Reproduce the data below word for word, keeping every line intact.

============

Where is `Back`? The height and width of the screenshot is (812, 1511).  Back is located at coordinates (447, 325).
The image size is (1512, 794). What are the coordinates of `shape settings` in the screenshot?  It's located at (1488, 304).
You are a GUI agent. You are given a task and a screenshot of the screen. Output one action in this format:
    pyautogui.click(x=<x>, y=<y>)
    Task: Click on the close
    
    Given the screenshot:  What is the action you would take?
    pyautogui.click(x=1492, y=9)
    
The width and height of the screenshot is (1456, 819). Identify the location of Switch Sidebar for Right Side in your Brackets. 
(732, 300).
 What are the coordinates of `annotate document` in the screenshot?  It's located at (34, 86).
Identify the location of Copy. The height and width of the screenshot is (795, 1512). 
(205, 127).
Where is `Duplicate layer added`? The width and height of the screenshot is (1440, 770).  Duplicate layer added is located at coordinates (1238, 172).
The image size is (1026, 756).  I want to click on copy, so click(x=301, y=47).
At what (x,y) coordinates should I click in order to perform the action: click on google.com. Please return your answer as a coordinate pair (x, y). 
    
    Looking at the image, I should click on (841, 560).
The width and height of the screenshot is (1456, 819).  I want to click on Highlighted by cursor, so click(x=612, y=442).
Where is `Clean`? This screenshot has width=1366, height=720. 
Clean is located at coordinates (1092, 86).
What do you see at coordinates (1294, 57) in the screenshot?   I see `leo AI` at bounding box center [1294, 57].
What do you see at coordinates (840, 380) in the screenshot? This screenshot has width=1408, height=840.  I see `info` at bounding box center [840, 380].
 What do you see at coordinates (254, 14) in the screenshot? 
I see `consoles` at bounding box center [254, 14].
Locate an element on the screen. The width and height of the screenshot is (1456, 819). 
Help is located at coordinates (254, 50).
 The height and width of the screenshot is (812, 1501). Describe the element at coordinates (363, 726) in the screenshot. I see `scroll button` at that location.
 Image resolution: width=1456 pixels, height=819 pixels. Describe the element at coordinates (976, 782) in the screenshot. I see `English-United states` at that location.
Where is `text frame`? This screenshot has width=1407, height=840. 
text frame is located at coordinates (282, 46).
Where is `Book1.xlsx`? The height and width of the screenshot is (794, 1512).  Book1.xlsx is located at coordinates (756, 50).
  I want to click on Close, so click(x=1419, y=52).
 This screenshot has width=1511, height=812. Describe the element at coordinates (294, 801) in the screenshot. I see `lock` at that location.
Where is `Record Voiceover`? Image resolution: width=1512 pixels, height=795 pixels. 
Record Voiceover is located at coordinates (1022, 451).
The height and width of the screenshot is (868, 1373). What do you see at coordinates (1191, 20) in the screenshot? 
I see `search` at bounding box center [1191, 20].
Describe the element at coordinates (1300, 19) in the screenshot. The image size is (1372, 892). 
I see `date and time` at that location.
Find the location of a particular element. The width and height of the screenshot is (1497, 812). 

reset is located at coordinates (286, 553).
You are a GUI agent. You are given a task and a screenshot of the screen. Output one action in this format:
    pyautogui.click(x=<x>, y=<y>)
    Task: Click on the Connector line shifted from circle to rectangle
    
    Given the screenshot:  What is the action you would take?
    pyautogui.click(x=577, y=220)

============

## RESULT OF THE EXERCISE
Where is `Back`? The height and width of the screenshot is (812, 1511).  Back is located at coordinates (447, 325).
The image size is (1512, 794). What are the coordinates of `shape settings` in the screenshot?  It's located at (1488, 304).
You are a GUI agent. You are given a task and a screenshot of the screen. Output one action in this format:
    pyautogui.click(x=<x>, y=<y>)
    Task: Click on the close
    
    Given the screenshot:  What is the action you would take?
    pyautogui.click(x=1492, y=9)
    
The width and height of the screenshot is (1456, 819). Identify the location of Switch Sidebar for Right Side in your Brackets. 
(732, 300).
 What are the coordinates of `annotate document` in the screenshot?  It's located at (34, 86).
Identify the location of Copy. The height and width of the screenshot is (795, 1512). 
(205, 127).
Where is `Duplicate layer added`? The width and height of the screenshot is (1440, 770).  Duplicate layer added is located at coordinates (1238, 172).
The image size is (1026, 756).  I want to click on copy, so click(x=301, y=47).
At what (x,y) coordinates should I click in order to perform the action: click on google.com. Please return your answer as a coordinate pair (x, y). 
    
    Looking at the image, I should click on (841, 560).
The width and height of the screenshot is (1456, 819).  I want to click on Highlighted by cursor, so click(x=612, y=442).
Where is `Clean`? This screenshot has width=1366, height=720. 
Clean is located at coordinates (1092, 86).
What do you see at coordinates (1294, 57) in the screenshot?   I see `leo AI` at bounding box center [1294, 57].
What do you see at coordinates (840, 380) in the screenshot? This screenshot has width=1408, height=840.  I see `info` at bounding box center [840, 380].
 What do you see at coordinates (254, 14) in the screenshot? 
I see `consoles` at bounding box center [254, 14].
Locate an element on the screen. The width and height of the screenshot is (1456, 819). 
Help is located at coordinates (254, 50).
 The height and width of the screenshot is (812, 1501). Describe the element at coordinates (363, 726) in the screenshot. I see `scroll button` at that location.
 Image resolution: width=1456 pixels, height=819 pixels. Describe the element at coordinates (976, 782) in the screenshot. I see `English-United states` at that location.
Where is `text frame`? This screenshot has width=1407, height=840. 
text frame is located at coordinates (282, 46).
Where is `Book1.xlsx`? The height and width of the screenshot is (794, 1512).  Book1.xlsx is located at coordinates (756, 50).
  I want to click on Close, so click(x=1419, y=52).
 This screenshot has width=1511, height=812. Describe the element at coordinates (294, 801) in the screenshot. I see `lock` at that location.
Where is `Record Voiceover`? Image resolution: width=1512 pixels, height=795 pixels. 
Record Voiceover is located at coordinates (1022, 451).
The height and width of the screenshot is (868, 1373). What do you see at coordinates (1191, 20) in the screenshot? 
I see `search` at bounding box center [1191, 20].
Describe the element at coordinates (1300, 19) in the screenshot. The image size is (1372, 892). 
I see `date and time` at that location.
Find the location of a particular element. The width and height of the screenshot is (1497, 812). 

reset is located at coordinates (286, 553).
You are a GUI agent. You are given a task and a screenshot of the screen. Output one action in this format:
    pyautogui.click(x=<x>, y=<y>)
    Task: Click on the Connector line shifted from circle to rectangle
    
    Given the screenshot:  What is the action you would take?
    pyautogui.click(x=577, y=220)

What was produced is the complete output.